Soaring Revolving Credit May Not Indicate Strengthening Consumer Demand


The Federal Reserve Board reported that the total amount of consumer credit outstanding grew by a seasonally adjusted annual rate of 8.3% to $2.8 trillion in May, as debt associated with student and car loans, as well as credit card debt rose.

In April, consumer credit outstanding rose by 4.6%. The month-over-month increase in consumer credit outstanding reflected acceleration in the growth of both revolving and non-revolving credit. Revolving credit, which is largely composed of credit cards, rose by 9.3% in May after increasing by an upwardly revised rate of 1.1% in April. Meanwhile, non-revolving credit, which is largely composed of student and automobile loans, climbed 7.9%, 1.7 percentage points faster than April’s downwardly revised growth rate.

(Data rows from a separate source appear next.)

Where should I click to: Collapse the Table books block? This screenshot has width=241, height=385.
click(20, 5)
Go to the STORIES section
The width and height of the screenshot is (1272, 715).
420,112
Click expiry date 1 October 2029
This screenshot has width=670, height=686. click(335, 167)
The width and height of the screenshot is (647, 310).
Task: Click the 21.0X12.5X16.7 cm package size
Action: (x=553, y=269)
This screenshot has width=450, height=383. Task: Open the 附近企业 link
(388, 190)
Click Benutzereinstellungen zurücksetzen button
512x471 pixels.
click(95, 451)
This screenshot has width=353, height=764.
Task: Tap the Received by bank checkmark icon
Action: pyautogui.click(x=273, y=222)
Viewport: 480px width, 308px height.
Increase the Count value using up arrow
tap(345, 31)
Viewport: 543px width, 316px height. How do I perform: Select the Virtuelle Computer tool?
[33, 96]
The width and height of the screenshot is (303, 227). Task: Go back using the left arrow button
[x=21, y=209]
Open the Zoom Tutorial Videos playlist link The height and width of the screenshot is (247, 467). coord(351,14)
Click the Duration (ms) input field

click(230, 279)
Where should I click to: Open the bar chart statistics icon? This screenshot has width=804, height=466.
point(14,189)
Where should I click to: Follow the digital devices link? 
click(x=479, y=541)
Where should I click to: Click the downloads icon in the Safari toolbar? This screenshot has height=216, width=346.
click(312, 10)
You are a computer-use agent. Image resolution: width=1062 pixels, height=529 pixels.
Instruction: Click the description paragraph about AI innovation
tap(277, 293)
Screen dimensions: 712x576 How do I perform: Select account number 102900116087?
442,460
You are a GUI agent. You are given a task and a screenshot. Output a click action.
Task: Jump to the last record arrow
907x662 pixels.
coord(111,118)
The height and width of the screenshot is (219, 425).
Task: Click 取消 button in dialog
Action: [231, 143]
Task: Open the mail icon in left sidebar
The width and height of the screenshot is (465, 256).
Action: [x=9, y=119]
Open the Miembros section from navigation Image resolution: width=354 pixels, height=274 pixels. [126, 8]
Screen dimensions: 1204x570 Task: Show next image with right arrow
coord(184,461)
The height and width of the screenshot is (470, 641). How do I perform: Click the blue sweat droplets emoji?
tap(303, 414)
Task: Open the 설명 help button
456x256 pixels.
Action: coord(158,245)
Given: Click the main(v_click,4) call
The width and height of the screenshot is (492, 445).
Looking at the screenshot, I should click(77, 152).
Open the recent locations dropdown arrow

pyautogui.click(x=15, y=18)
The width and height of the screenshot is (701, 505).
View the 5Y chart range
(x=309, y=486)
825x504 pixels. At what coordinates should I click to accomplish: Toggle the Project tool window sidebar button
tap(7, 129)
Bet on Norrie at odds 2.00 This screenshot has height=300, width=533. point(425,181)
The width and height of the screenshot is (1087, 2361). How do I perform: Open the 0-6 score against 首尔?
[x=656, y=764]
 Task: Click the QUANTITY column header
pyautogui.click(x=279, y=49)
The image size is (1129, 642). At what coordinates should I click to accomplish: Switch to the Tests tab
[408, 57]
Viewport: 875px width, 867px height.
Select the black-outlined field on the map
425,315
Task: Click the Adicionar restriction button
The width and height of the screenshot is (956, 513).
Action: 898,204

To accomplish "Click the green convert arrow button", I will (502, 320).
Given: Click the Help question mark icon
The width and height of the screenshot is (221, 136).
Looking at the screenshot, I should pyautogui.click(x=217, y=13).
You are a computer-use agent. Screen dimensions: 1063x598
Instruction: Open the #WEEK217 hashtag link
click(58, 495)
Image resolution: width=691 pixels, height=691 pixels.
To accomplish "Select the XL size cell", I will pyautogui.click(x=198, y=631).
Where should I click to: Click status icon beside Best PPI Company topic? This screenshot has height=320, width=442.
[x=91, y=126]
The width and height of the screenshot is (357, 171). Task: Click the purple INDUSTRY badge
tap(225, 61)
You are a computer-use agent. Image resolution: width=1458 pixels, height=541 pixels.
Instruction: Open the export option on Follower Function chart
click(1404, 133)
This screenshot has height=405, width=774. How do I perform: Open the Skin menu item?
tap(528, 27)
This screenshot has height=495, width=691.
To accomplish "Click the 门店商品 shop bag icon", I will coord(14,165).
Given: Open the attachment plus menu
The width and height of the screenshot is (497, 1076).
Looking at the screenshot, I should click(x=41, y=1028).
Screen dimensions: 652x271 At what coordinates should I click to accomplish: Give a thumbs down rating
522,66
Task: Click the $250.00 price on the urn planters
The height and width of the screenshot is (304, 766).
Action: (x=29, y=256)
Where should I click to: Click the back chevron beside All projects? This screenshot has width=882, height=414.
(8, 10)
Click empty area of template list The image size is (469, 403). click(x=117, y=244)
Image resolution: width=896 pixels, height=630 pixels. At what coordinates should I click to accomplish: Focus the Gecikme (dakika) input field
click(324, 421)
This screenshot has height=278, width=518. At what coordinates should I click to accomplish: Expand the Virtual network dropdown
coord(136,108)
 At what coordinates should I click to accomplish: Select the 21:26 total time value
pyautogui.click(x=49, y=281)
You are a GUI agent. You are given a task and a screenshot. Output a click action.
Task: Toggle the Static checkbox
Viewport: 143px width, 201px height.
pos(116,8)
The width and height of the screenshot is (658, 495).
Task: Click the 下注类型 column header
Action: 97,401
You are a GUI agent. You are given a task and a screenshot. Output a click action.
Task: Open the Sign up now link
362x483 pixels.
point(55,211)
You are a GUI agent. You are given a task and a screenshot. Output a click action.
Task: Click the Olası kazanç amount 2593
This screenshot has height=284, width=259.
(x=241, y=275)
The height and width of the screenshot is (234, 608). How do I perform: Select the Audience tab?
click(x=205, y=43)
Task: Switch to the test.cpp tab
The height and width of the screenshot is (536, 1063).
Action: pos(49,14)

The May data represents the first time that the month-over-month rise in revolving credit has outpaced growth in non-revolving credit since May 2012.

The recent growth in revolving credit may not be confirming evidence of stronger consumer demand. On the one hand the increase in consumers’ use of credit cards may reflect growing confidence in the economic recovery. On the other hand, consumers may be increasing their use of revolving credit in order to offset lower disposable income due to factors such as higher payroll taxes.